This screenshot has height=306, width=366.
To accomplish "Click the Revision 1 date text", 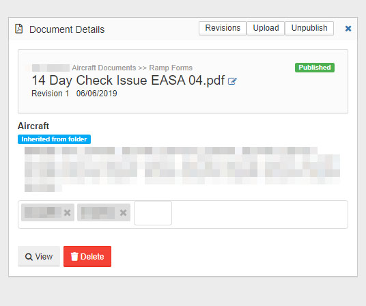I will 97,94.
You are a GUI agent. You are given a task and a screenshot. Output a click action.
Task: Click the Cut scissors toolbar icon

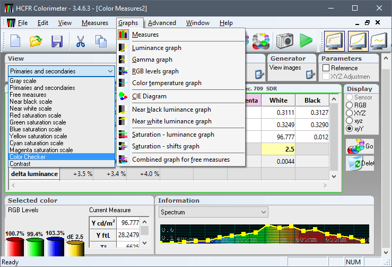tap(81, 41)
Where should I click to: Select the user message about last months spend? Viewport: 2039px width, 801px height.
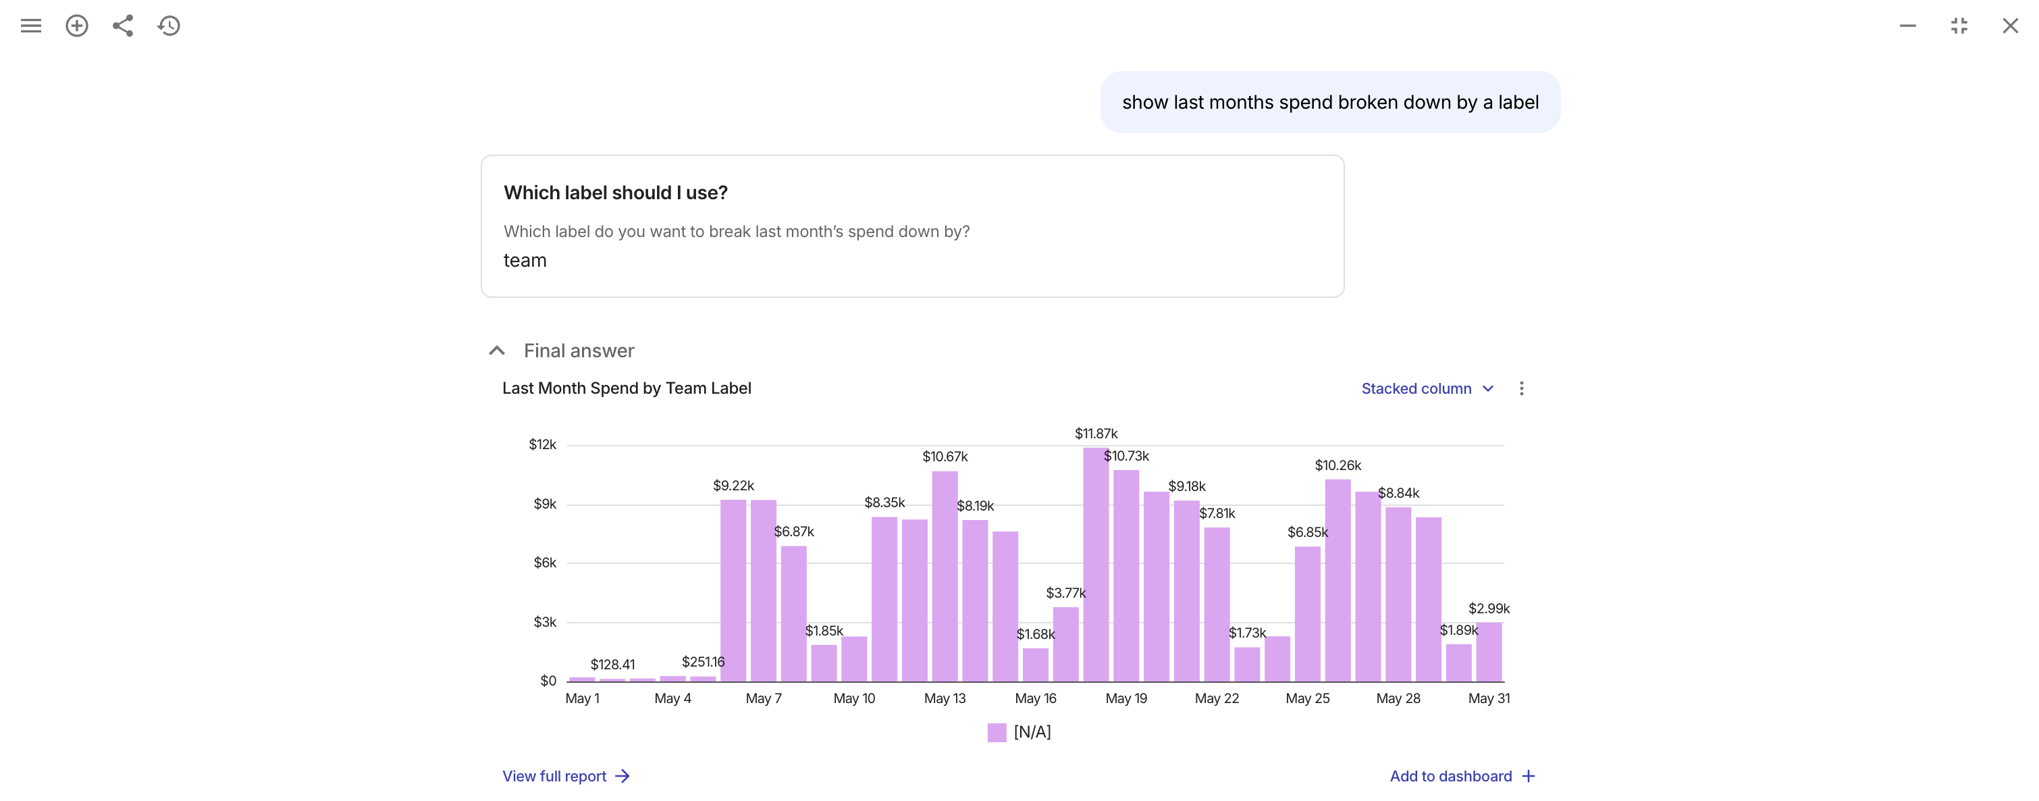tap(1330, 102)
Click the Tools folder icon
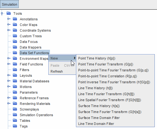 click(x=8, y=13)
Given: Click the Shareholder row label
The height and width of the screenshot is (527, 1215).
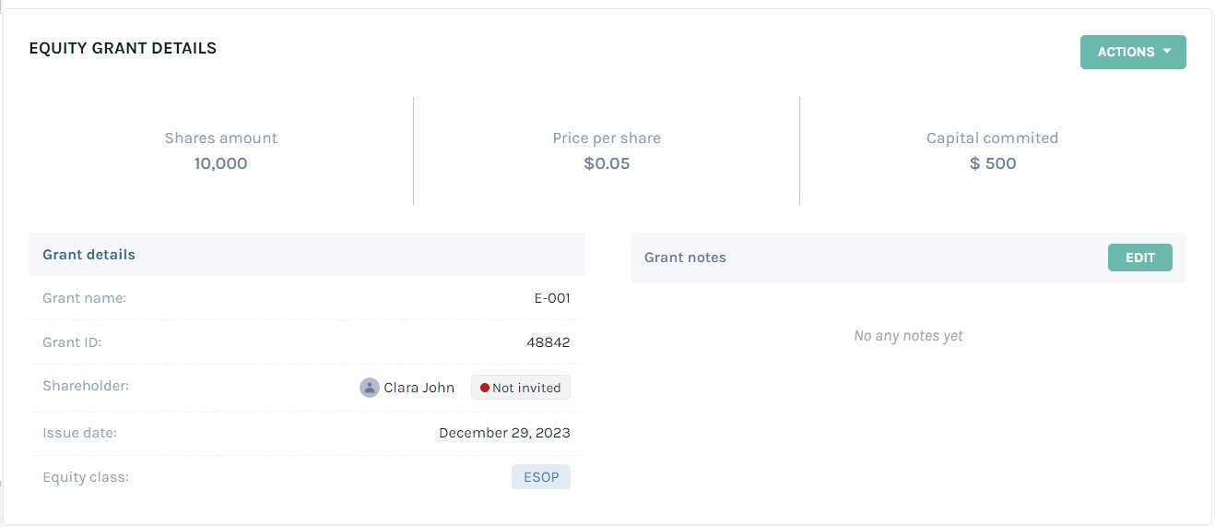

Work item: Copy all lines from the material above that hold the word "screenshot".

Exercise output:
This screenshot has height=306, width=366.
You are a GUI agent. You are given a task and a screenshot. Output a click action.
The height and width of the screenshot is (527, 1215).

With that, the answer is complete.